I’ll pick a number out of the air and dare you to prove me wrong: Our public securities laws and regulations are a hundred times too complex. Unfathomably so. And in the vast terrain of this “gray area,” sewer rats feed.

As business scandals continue to unfold, how many times have we heard an expert say something like this: Well, it may have been immoral, certainly it was improper, but it may not have been illegal.
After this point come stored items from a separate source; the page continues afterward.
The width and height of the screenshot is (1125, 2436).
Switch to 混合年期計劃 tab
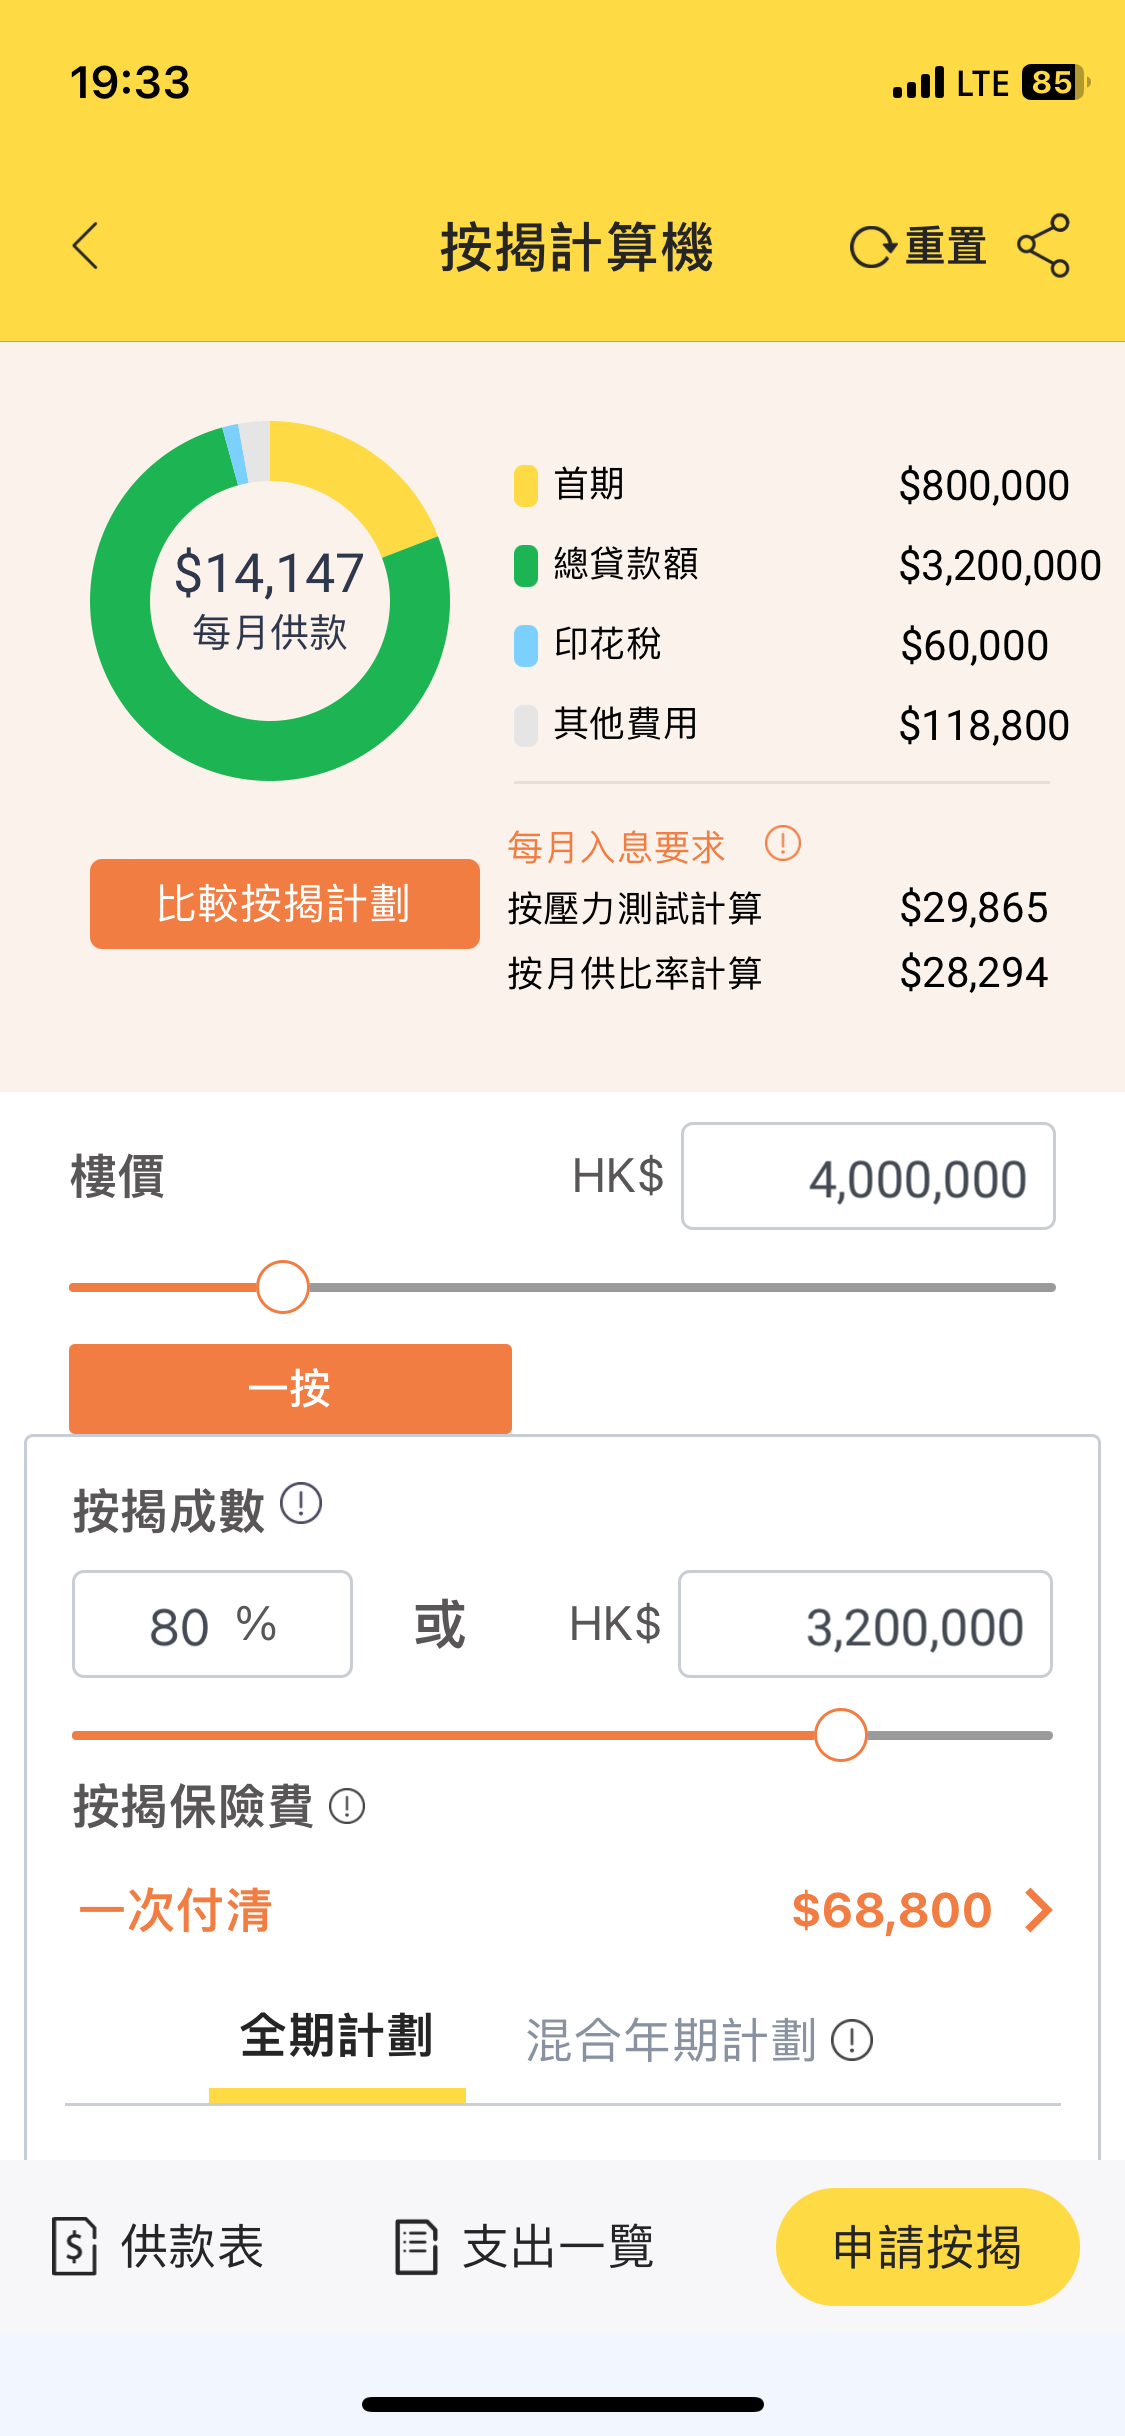pos(671,2040)
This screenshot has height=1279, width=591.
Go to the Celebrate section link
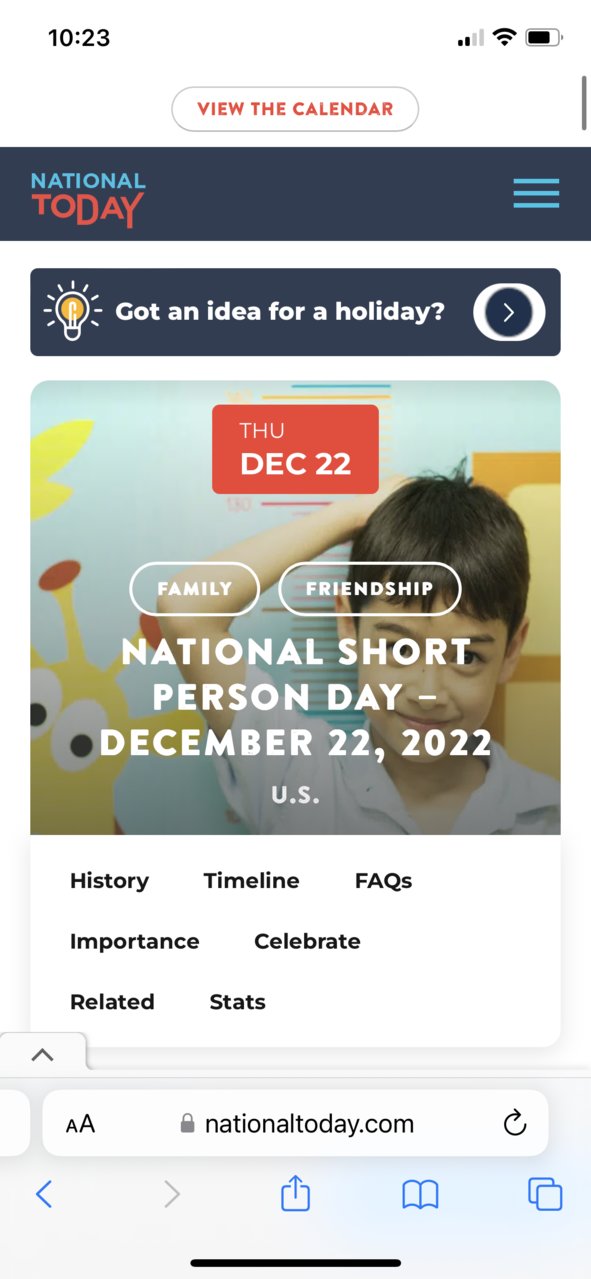307,942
I’ve taken a dozen stabs myself at trying to plow through the layers of laws and regulations that are supposed to ensure investors a fair shake in the free-market investment system. The result? Pity the poor souls who are going to be yanked out of their jobs or called back from vacations to sit on juries in these free-market malfeasance cases. Is someone like Martha Stewart an inside trader of stocks? Well, it depends. Some of those in the know say that if her brokerage tipped her to the fact that some ImClone insiders were dumping their holdings or trying to, she may be nothing but a conscientious investor. But if she was also tipped as to why other insiders were selling off, that may be different.

I think what the experts mean is that you can try to turn a profit on gossip so long as the gossip isn’t too good. Then it becomes insider dope.
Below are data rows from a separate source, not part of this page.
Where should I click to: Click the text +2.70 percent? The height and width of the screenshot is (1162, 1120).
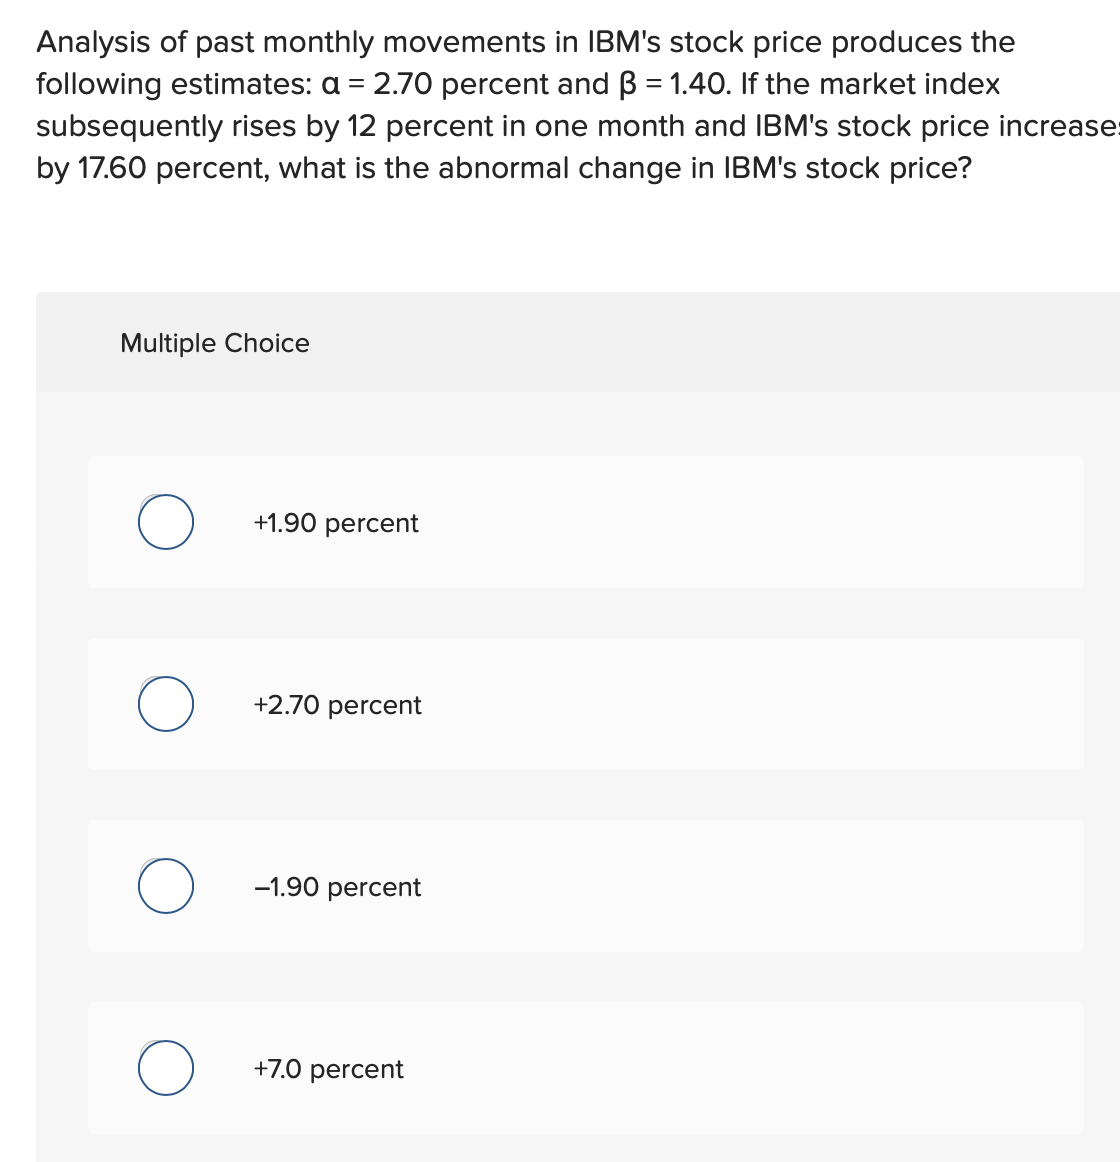[x=336, y=705]
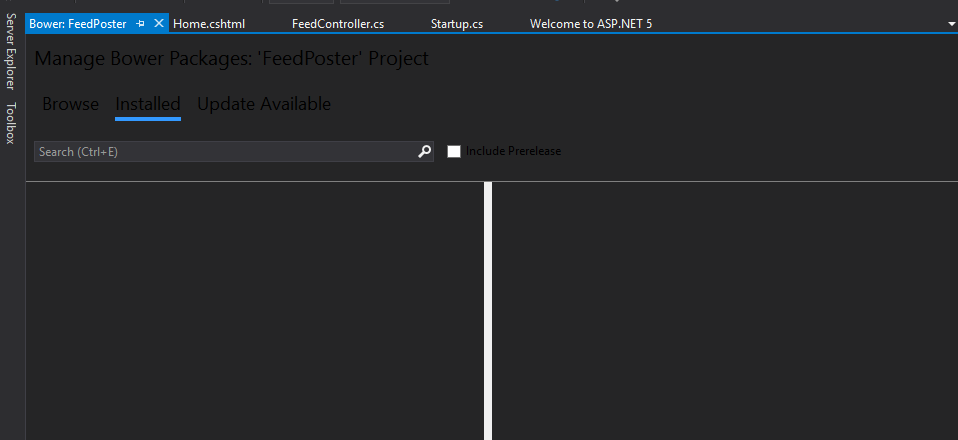The height and width of the screenshot is (440, 958).
Task: Click the vertical splitter between package panes
Action: 488,310
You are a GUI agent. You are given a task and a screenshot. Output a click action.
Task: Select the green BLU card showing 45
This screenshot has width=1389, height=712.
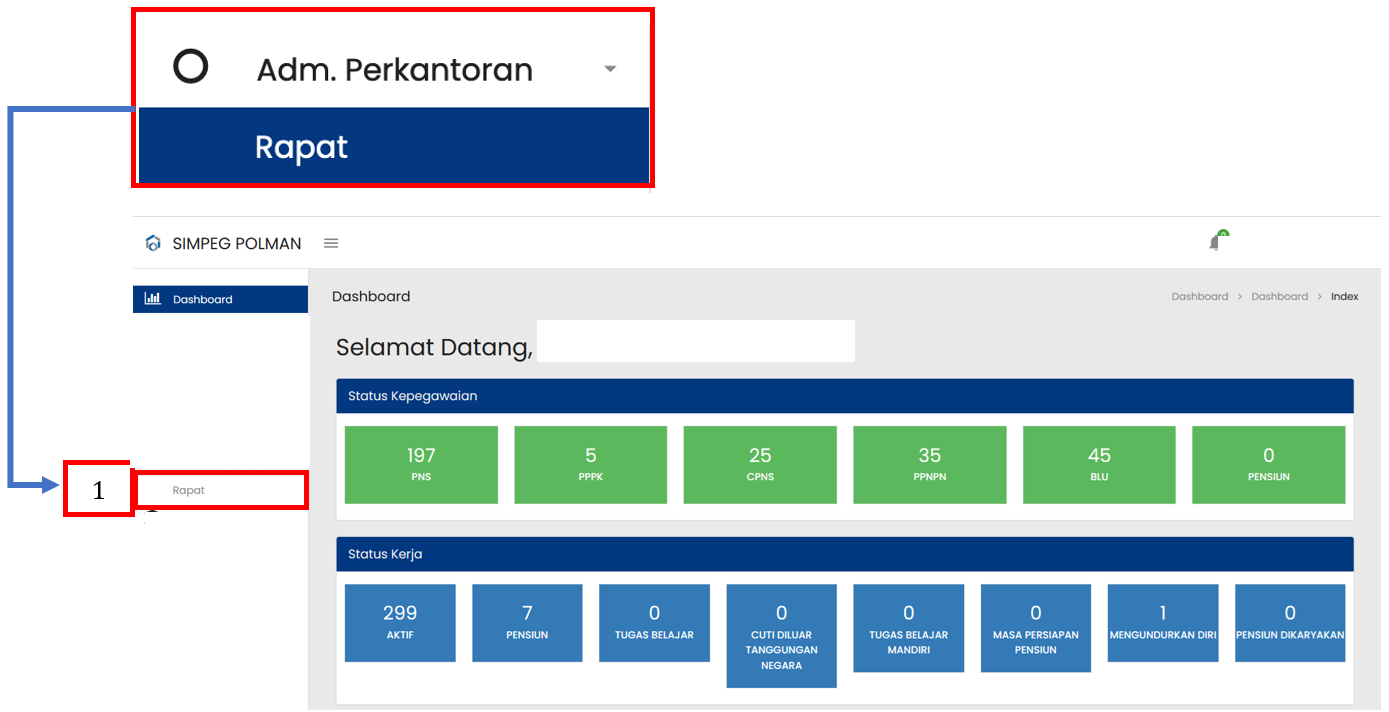point(1099,464)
What to do? In the hullabaloo to restore confidence in the system, regulators, Congress and the president have overlooked the one thing that might actually succeed. How about a wholesale and very public simplification of business law?

More than half of the country has now been dragged into the investment markets through changes in pension systems. When the futures of that many of us are involved, we shouldn’t have to wonder why something can be wrong and legal at the same time, and why a system that is supposed to be wide open for everyone almost never is.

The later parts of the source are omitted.